- [TEXT SHOWN]:
▼
Did you just hear about virus mutating?

6 minute read


First time?

Is it the year 2027/2033/2041 and the latest influenza/coronavirus/paramyxovirus is sweeping the globe? Are worrying reports about how the virus has mutated starting to crop up on your news feed? In this blog post I will try to explain why scary claims about viruses mutating are more likely to be overstated or even outright false.

What is a mutation?

I am not aware of any TV series, films or comic books where the word mutation isn’t synonymous with radical change. Shooting flames/ice/whatever out of your hands as a human is a pretty radical change from not shooting anything out of your hands but the reality of what the word “mutation” means in scientific context is far more mundane and much much closer to not shooting anything out of your hands.

Let’s begin with the simplest example and say that you have a picture which you wish to photocopy for a friend so you go and do that. The photocopy comes out imperfect - the image is less crisp and the corners blurry but overall you can still recognise what’s in the picture. The photocopy isn’t perfect because the process of copying isn’t perfect.

Every time your cells divide to renew tissues like skin or to produce your reproductive cells the first thing that happens is your genome inside the cell gets copied so that both daughter cells resulting from cell division contain a copy of the recipe for how to make the proteins that make up you. And you guessed it - the process of copying is imperfect here too.
▲
- [DATA UNDER STUDY]:
▼
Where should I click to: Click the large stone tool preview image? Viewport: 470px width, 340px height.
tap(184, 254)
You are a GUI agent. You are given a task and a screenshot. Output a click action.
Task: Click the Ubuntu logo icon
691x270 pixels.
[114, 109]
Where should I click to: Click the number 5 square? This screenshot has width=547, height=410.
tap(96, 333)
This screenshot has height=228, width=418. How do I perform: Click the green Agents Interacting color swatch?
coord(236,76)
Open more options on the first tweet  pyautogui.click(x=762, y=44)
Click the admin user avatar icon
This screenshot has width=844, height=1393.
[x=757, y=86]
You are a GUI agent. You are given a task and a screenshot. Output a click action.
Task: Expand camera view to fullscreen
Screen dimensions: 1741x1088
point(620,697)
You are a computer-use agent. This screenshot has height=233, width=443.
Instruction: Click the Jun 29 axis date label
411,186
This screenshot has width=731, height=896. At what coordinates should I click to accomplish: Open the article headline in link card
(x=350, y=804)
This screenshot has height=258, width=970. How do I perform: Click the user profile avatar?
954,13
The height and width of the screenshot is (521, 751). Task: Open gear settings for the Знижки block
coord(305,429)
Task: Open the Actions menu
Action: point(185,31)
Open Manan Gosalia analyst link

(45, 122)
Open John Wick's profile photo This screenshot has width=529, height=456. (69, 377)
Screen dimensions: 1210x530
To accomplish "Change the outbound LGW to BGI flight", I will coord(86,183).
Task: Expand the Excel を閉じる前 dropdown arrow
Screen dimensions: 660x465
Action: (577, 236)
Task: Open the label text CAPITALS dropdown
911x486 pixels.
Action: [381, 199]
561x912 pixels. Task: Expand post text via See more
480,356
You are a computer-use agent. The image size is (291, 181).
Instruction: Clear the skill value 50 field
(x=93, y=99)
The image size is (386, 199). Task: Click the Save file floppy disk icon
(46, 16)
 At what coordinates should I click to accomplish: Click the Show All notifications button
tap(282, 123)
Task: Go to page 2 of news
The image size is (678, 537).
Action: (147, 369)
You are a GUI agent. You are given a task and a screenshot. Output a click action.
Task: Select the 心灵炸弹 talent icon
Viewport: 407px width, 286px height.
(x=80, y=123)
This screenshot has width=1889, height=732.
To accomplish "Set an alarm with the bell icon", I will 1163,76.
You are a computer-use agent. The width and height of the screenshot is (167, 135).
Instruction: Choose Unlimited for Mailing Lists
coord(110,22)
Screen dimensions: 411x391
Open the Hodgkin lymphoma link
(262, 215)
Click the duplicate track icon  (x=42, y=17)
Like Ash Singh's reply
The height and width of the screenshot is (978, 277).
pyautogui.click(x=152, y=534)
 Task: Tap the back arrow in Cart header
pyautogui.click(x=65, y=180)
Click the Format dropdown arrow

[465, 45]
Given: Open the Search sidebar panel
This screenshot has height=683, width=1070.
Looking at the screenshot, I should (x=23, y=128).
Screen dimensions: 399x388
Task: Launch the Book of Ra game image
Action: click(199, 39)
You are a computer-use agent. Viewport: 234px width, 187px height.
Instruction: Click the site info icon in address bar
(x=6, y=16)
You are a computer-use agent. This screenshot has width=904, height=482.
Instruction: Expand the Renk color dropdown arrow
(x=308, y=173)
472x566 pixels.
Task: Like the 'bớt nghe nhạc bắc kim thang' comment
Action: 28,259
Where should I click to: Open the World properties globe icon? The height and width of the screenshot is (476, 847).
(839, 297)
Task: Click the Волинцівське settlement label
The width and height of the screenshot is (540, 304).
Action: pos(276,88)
▲
Could you copy out the passage of the blog post on virus mutations that begins at the words "Is it the year" and stops after "even outright false."?

Is it the year 2027/2033/2041 and the latest influenza/coronavirus/paramyxovirus is sweeping the globe? Are worrying reports about how the virus has mutated starting to crop up on your news feed? In this blog post I will try to explain why scary claims about viruses mutating are more likely to be overstated or even outright false.